Latest revision as of 12:57, 14 October 2015


Export plugins increase the value of your repository by allowing users to get data out in the format they want.

Export plugins also help Integrate your repository with other systems by allowing the systems to exchange data via an interchange format.

EPrints 3 is packaged with a number of export plugins, and export plugins are also developed and shared by other EPrints users.

The purpose of this guide is to describe how to create new export plugins for your repository.
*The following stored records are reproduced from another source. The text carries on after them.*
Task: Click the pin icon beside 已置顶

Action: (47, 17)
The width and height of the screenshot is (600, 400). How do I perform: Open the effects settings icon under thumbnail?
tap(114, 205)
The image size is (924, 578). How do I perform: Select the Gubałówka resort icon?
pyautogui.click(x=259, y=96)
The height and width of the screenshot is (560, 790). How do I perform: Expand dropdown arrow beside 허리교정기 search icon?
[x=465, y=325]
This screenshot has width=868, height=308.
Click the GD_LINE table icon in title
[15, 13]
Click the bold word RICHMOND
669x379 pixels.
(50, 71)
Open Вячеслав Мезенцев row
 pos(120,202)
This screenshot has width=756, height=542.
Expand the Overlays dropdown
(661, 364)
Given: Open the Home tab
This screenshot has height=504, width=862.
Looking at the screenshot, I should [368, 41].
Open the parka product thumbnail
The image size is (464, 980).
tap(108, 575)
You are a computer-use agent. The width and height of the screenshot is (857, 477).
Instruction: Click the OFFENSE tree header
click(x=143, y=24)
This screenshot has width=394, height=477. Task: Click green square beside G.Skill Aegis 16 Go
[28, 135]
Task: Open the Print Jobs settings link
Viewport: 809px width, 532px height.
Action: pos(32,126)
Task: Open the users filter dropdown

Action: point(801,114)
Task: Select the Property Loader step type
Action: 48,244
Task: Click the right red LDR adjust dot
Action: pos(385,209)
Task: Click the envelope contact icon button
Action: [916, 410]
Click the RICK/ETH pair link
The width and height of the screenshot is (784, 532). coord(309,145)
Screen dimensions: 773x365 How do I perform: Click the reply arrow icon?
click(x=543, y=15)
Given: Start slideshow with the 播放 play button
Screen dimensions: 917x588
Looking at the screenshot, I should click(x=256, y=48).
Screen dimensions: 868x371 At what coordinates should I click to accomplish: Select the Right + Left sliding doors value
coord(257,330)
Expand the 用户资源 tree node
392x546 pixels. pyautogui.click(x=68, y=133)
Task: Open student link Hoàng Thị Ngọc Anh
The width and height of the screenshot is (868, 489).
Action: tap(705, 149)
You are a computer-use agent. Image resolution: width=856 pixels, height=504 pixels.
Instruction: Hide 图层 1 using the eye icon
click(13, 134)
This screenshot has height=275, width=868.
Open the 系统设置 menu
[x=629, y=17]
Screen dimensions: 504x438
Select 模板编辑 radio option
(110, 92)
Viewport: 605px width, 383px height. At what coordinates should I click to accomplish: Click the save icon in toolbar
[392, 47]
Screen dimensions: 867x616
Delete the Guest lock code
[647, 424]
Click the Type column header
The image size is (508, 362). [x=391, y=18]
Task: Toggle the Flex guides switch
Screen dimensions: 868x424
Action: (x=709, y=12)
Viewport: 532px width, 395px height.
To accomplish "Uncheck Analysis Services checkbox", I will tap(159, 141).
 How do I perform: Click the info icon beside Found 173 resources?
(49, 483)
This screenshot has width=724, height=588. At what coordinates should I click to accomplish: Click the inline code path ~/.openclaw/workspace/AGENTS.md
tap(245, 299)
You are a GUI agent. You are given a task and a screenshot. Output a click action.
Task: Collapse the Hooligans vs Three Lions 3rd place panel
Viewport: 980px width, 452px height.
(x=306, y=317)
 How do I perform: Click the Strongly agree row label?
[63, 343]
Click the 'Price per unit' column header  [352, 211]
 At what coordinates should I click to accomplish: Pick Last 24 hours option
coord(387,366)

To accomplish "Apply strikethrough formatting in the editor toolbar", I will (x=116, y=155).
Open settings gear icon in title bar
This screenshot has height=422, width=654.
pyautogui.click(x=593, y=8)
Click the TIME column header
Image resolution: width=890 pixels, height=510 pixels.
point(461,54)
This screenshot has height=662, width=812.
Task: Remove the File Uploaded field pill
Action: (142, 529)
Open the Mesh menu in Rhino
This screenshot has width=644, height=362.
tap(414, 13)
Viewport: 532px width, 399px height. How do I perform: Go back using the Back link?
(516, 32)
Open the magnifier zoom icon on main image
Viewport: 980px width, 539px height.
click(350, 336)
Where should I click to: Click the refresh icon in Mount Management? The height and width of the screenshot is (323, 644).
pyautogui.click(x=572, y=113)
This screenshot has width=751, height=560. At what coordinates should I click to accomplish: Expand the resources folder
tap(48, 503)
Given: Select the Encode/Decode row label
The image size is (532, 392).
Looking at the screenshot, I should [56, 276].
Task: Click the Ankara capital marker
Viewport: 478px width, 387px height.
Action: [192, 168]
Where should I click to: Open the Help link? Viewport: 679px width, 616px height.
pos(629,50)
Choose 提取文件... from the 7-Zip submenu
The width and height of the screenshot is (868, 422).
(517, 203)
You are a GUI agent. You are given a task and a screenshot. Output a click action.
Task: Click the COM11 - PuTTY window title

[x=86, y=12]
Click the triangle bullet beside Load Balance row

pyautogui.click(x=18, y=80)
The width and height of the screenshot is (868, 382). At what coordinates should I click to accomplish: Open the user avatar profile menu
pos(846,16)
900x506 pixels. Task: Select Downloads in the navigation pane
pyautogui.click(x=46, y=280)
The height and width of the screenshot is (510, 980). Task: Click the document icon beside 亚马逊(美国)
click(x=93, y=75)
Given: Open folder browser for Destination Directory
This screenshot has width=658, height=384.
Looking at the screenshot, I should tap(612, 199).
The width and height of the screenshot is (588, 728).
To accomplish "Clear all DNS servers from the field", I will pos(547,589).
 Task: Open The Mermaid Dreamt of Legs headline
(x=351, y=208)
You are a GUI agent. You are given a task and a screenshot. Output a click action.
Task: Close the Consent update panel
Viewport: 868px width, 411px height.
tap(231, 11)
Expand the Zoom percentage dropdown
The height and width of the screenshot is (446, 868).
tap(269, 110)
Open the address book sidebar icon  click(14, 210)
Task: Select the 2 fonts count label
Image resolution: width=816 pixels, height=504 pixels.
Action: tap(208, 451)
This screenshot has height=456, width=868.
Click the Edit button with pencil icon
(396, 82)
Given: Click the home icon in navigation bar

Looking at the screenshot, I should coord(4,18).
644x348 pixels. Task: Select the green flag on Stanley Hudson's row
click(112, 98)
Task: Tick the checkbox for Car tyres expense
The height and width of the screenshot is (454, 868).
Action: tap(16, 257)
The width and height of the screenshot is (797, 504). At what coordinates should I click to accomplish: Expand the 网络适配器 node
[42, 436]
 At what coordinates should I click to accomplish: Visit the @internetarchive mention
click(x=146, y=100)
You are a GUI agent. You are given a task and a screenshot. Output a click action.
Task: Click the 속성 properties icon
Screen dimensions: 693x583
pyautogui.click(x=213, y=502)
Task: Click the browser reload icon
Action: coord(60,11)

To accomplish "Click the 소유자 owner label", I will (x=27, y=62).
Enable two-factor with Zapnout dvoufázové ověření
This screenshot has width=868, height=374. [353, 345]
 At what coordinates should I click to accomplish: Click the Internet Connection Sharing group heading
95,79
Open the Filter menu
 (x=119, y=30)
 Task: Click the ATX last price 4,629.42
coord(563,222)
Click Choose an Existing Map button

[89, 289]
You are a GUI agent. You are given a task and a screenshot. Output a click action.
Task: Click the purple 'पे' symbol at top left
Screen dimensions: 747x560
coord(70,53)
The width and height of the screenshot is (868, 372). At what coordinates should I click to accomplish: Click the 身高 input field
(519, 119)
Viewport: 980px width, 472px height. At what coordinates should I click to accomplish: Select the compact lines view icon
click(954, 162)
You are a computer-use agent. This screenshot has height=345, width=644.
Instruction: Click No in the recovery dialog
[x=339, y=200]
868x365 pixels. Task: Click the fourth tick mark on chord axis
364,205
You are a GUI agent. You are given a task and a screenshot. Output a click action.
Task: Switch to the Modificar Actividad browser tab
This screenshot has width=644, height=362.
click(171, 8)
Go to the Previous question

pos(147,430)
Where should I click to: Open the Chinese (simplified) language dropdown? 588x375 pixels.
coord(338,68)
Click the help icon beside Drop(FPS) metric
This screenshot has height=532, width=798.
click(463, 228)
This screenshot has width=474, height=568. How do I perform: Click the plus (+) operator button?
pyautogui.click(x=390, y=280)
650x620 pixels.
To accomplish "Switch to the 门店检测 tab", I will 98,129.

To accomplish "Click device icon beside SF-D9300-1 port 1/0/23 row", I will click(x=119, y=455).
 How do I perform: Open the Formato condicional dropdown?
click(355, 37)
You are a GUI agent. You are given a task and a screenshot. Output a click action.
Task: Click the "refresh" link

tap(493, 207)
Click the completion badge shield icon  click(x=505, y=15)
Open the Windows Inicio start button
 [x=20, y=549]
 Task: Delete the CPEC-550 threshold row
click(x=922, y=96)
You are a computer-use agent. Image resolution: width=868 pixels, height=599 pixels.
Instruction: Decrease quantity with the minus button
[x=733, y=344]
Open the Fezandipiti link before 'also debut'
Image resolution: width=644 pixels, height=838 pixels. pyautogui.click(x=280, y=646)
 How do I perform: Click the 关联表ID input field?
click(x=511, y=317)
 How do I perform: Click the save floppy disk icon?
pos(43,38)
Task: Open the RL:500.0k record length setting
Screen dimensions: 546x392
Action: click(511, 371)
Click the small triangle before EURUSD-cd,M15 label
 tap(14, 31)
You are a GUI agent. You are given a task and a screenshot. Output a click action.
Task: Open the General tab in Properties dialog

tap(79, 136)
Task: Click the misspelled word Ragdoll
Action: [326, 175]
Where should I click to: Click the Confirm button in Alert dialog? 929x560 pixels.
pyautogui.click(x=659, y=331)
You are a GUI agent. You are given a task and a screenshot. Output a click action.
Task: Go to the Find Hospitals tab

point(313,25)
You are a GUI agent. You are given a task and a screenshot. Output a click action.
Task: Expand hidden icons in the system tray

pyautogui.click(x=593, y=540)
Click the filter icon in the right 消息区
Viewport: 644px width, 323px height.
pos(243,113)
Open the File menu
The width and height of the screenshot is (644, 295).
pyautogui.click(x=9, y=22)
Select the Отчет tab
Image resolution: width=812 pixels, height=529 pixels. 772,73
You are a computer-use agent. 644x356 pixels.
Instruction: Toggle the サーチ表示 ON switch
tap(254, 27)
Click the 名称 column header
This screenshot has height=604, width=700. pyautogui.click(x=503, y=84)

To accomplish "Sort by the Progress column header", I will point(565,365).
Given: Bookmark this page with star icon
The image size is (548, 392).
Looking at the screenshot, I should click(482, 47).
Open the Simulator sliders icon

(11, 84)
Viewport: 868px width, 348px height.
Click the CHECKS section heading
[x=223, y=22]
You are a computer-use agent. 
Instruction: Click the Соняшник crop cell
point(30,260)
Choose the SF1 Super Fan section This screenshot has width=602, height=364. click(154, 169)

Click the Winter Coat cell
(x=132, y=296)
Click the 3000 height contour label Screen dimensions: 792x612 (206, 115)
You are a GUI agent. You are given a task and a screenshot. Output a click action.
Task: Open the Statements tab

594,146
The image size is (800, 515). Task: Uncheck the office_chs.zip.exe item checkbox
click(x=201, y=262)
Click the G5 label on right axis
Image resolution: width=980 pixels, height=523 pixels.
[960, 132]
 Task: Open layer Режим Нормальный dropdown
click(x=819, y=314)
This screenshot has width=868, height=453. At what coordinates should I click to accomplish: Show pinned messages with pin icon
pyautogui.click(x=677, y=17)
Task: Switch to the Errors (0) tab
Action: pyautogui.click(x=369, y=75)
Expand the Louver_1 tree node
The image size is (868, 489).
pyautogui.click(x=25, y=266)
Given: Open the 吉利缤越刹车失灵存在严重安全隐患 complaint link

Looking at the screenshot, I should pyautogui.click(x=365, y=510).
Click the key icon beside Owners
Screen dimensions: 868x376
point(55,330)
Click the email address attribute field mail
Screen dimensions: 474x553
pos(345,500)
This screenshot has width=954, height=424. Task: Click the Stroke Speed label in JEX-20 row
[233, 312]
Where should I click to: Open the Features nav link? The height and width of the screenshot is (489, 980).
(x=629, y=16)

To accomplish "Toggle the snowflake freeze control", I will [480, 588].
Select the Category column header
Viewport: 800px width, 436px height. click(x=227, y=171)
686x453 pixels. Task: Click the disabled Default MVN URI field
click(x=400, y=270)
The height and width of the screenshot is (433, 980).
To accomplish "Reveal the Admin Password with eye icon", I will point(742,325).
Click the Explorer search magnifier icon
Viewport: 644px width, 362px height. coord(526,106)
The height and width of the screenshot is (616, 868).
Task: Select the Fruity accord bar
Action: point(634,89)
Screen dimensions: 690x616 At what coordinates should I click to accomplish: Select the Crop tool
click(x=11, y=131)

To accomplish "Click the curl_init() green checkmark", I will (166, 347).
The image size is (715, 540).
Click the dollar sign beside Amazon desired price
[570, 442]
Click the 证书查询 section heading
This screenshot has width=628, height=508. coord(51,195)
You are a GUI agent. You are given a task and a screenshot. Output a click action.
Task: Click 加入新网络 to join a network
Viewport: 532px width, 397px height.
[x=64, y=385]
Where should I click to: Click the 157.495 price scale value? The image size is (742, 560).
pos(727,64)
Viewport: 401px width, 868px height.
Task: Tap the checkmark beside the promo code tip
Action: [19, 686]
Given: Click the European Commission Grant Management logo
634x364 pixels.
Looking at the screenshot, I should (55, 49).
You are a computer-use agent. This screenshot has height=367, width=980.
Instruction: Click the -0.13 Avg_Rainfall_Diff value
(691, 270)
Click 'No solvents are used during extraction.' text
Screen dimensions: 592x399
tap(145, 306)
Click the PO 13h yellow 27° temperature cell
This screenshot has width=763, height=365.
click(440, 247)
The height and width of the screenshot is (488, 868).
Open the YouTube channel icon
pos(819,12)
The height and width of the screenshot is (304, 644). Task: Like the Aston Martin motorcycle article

Before getting started, check that the output/interchange format that you want to add to your repository has not already been made available in the EPrints Files repository: http://files.eprints.org/view/type/plugin.html

Plugins are written in Perl, so some coding experience is required, as is a familiarity with the EPrints API.

Export plugin overview

An EPrints export plugin is typically a standalone Perl module. There are 2 key functions that an export plugin must carry out:

  1. Register with EPrints
  2. Define how to convert EPrint records to the output/interchange format

Registration

Export plugins register the following properties:

  • name - the name of the plugin
  • visible - who can use it
  • accept - what the plugin can convert
    • lists of records or single records (or both)
    • type of record (eprints, users, subjects.. see EPrints data objects)
  • suffix and mimetype - file extension and MIME type of format it converts to

Example: BibTeX export plugin (extract from registration section)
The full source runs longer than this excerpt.